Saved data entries
=== Begin Enclosure ===

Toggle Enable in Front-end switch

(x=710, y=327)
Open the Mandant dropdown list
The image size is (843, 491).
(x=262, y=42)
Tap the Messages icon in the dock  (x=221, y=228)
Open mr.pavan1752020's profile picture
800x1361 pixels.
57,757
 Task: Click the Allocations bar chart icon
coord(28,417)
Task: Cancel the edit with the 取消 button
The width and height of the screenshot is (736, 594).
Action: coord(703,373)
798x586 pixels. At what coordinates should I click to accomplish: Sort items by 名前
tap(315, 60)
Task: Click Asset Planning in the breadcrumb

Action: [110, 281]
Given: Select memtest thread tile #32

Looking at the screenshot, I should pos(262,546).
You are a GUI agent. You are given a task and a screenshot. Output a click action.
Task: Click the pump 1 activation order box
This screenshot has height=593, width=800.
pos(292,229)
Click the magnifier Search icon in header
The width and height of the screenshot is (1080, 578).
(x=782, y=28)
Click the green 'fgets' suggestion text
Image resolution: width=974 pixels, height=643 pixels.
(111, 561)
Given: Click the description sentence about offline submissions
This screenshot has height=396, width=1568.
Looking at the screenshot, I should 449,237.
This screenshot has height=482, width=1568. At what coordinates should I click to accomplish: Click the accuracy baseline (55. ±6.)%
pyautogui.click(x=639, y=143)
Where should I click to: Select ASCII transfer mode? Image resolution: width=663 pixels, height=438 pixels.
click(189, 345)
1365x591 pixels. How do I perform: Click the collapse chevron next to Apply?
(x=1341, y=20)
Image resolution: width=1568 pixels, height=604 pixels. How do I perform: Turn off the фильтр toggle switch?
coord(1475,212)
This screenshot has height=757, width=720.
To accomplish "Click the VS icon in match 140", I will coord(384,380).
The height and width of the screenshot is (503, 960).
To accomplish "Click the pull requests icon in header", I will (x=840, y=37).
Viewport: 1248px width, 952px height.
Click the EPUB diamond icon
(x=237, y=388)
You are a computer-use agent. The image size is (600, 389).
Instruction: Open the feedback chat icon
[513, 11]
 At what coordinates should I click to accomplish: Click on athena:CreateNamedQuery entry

=== End Enclosure ===

◆ Task details
Nothing in the entries should be left out; please reproduce them all exactly.

◆ Solution for this task
Toggle Enable in Front-end switch

(x=710, y=327)
Open the Mandant dropdown list
The image size is (843, 491).
(x=262, y=42)
Tap the Messages icon in the dock  (x=221, y=228)
Open mr.pavan1752020's profile picture
800x1361 pixels.
57,757
 Task: Click the Allocations bar chart icon
coord(28,417)
Task: Cancel the edit with the 取消 button
The width and height of the screenshot is (736, 594).
Action: coord(703,373)
798x586 pixels. At what coordinates should I click to accomplish: Sort items by 名前
tap(315, 60)
Task: Click Asset Planning in the breadcrumb

Action: [110, 281]
Given: Select memtest thread tile #32

Looking at the screenshot, I should pos(262,546).
You are a GUI agent. You are given a task and a screenshot. Output a click action.
Task: Click the pump 1 activation order box
This screenshot has height=593, width=800.
pos(292,229)
Click the magnifier Search icon in header
The width and height of the screenshot is (1080, 578).
(x=782, y=28)
Click the green 'fgets' suggestion text
Image resolution: width=974 pixels, height=643 pixels.
(111, 561)
Given: Click the description sentence about offline submissions
This screenshot has height=396, width=1568.
Looking at the screenshot, I should 449,237.
This screenshot has height=482, width=1568. At what coordinates should I click to accomplish: Click the accuracy baseline (55. ±6.)%
pyautogui.click(x=639, y=143)
Where should I click to: Select ASCII transfer mode? Image resolution: width=663 pixels, height=438 pixels.
click(189, 345)
1365x591 pixels. How do I perform: Click the collapse chevron next to Apply?
(x=1341, y=20)
Image resolution: width=1568 pixels, height=604 pixels. How do I perform: Turn off the фильтр toggle switch?
coord(1475,212)
This screenshot has height=757, width=720.
To accomplish "Click the VS icon in match 140", I will coord(384,380).
The height and width of the screenshot is (503, 960).
To accomplish "Click the pull requests icon in header", I will (x=840, y=37).
Viewport: 1248px width, 952px height.
Click the EPUB diamond icon
(x=237, y=388)
You are a computer-use agent. The image size is (600, 389).
Instruction: Open the feedback chat icon
[513, 11]
 At what coordinates should I click to accomplish: Click on athena:CreateNamedQuery entry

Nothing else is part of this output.